*** Material for the task ***

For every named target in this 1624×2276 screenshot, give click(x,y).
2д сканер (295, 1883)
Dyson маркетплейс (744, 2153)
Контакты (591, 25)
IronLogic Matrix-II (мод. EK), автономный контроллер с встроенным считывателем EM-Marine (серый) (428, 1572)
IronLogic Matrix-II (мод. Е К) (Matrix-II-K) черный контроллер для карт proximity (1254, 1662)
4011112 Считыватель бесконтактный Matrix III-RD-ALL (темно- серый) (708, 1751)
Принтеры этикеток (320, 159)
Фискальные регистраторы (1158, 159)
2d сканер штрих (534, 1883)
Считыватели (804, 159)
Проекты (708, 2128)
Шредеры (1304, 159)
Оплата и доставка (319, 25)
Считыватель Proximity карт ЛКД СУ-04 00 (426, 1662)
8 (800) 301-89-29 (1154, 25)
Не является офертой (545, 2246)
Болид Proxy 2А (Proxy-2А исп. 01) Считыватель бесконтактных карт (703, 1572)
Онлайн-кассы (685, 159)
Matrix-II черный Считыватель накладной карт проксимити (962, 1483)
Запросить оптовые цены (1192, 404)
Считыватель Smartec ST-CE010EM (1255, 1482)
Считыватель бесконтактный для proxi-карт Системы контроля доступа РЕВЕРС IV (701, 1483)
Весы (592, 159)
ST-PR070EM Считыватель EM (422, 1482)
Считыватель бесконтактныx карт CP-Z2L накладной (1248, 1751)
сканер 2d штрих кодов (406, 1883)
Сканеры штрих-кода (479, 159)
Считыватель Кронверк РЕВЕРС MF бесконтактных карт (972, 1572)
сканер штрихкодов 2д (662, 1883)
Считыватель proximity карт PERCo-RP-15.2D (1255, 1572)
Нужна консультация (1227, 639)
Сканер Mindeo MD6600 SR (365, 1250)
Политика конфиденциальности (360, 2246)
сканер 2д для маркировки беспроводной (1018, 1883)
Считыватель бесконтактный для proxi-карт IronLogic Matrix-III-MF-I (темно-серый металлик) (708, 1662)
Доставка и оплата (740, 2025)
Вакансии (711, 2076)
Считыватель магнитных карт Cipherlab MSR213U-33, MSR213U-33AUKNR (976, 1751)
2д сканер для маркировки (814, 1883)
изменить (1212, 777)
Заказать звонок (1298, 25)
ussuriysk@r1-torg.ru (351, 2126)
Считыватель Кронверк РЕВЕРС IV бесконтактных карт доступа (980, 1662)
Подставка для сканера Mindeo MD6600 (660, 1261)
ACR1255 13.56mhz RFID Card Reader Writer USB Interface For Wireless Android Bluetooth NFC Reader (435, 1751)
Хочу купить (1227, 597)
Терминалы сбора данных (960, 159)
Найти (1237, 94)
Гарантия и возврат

*** End of Material for the task ***

-- Work task --
For the string "серый", search the preceding data and copy every line that includes it.

-- Solution --
IronLogic Matrix-II (мод. EK), автономный контроллер с встроенным считывателем EM-Marine (серый) (428, 1572)
4011112 Считыватель бесконтактный Matrix III-RD-ALL (темно- серый) (708, 1751)
Считыватель бесконтактный для proxi-карт IronLogic Matrix-III-MF-I (темно-серый металлик) (708, 1662)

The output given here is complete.